Stored entries:
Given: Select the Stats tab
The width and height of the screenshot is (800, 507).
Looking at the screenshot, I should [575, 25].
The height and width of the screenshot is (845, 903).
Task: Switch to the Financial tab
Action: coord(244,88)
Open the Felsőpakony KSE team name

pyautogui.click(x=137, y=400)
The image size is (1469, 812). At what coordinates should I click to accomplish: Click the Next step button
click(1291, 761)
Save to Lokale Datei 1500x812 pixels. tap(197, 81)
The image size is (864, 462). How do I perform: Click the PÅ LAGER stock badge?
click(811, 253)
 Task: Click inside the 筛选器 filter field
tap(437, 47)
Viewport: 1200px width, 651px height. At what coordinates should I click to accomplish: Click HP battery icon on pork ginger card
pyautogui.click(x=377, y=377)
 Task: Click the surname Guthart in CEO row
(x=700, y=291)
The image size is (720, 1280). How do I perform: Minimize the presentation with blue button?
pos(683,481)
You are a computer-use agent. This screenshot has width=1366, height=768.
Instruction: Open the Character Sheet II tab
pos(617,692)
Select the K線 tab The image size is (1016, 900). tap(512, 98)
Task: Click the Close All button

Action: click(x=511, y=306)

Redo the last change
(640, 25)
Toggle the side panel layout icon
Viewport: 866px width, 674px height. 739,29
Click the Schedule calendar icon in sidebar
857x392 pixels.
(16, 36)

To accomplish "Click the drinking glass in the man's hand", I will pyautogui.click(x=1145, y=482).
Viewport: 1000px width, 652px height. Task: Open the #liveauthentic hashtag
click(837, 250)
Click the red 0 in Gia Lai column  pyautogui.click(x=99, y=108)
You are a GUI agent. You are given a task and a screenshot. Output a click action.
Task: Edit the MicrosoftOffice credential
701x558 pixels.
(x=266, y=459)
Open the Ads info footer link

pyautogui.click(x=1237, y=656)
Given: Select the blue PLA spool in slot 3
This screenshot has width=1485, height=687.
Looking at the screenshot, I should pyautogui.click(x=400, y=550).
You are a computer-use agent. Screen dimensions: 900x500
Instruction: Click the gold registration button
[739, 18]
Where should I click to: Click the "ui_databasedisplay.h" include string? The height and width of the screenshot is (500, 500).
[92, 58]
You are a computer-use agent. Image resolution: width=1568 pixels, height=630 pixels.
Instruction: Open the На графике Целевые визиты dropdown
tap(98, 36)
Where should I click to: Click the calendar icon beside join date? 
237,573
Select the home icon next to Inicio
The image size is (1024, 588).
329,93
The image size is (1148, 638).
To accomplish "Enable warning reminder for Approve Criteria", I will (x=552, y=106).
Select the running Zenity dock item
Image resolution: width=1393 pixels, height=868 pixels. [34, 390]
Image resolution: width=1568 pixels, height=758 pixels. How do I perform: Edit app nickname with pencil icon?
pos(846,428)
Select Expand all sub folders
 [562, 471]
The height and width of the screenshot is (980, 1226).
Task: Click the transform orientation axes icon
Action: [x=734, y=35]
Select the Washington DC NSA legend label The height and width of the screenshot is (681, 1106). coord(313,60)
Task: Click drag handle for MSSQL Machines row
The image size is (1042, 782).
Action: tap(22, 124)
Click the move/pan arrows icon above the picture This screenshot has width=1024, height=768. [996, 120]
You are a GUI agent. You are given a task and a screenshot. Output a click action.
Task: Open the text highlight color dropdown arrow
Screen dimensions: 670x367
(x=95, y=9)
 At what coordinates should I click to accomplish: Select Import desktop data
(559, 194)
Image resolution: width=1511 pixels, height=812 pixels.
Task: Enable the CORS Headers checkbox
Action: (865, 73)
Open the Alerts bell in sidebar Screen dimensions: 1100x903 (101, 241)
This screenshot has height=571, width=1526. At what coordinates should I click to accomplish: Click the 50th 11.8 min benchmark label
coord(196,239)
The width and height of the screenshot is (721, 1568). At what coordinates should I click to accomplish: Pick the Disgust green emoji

● Work task:
Could you work out how many lines above contain the string "will"? Answer with the number only.

● Task response:
2